(EXTRACT PROVIDED begins)
Monday, January 30, 2012
In standards, every word is important.
I was in a conversation this week that reminded me of a conversation many years ago when I took freshman calculus. My professor loved using the term “it is intuitively obvious that…” which was intend to mean that what he was about to say next should be immediately clear and obvious to anyone and everyone in the class. As it turned out, the only thing that became intuitively obvious was that neither mathematics nor engineering was going to become the path to my future career.
What I did learn however was that words are important and folks who write them have an obligation to create text that can be understood by the anticipated audience, and that the folks the read them have an obligation to read the text carefully in order to grasp the intended interpretation.
Unfortunately when it comes to the creation and reading of guidance documents it may very well be “intuitively obvious” that commonly neither the writer nor the reader meets their obligation.
ISO 15189:2007 contains the phrase: “The request form shall contain information sufficient to identify the patient”. In an interpretive text I wrote the following: “In North America, patient identification usually requires at least two unique identifiers, such as a name and a date of birth, recognizing that a name may not necessarily imply a traditional first name and surname. In certain situations, a coded number or word may be an acceptable substitute.” Concern was raised because it was suggested that I had said that laboratories could rely on name and date of birth as sufficient identification.
But that was not was said or implied.
(EXTRACT PROVIDED ends)
(PROVIDED DATA begins)
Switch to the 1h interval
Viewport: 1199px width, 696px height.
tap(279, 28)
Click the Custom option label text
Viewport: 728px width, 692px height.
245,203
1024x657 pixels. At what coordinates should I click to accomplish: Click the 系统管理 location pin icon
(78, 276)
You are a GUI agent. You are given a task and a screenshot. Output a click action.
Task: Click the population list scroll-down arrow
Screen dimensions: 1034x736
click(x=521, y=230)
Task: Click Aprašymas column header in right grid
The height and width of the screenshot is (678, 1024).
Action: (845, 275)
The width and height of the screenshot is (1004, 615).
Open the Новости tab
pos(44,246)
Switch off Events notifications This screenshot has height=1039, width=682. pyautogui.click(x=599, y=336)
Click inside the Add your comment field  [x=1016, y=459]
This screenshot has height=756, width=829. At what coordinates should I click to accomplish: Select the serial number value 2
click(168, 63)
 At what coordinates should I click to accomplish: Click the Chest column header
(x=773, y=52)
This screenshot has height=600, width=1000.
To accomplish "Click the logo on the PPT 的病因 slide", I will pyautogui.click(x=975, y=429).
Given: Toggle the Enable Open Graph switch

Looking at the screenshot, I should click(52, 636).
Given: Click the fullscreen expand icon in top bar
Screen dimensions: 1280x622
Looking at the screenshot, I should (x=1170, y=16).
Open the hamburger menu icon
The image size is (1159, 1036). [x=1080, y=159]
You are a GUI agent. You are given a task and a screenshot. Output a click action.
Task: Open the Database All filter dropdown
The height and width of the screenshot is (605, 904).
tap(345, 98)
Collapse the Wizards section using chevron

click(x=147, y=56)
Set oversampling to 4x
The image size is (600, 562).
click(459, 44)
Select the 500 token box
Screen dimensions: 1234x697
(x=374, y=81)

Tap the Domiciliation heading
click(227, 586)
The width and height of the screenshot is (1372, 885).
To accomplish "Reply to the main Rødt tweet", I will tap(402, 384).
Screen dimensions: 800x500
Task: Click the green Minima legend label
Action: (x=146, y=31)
(PROVIDED DATA ends)
[PROBLEM 1] In the post on wording in standards, which standard contains the phrase about the request form identifying the patient?
[PROBLEM 2] From the post on wording in standards, print the passage that begins at the words "Unfortunately when it" and stops after "meets their obligation.".

[YOUR SOLUTION 1] ISO 15189:2007

[YOUR SOLUTION 2]
Unfortunately when it comes to the creation and reading of guidance documents it may very well be “intuitively obvious” that commonly neither the writer nor the reader meets their obligation.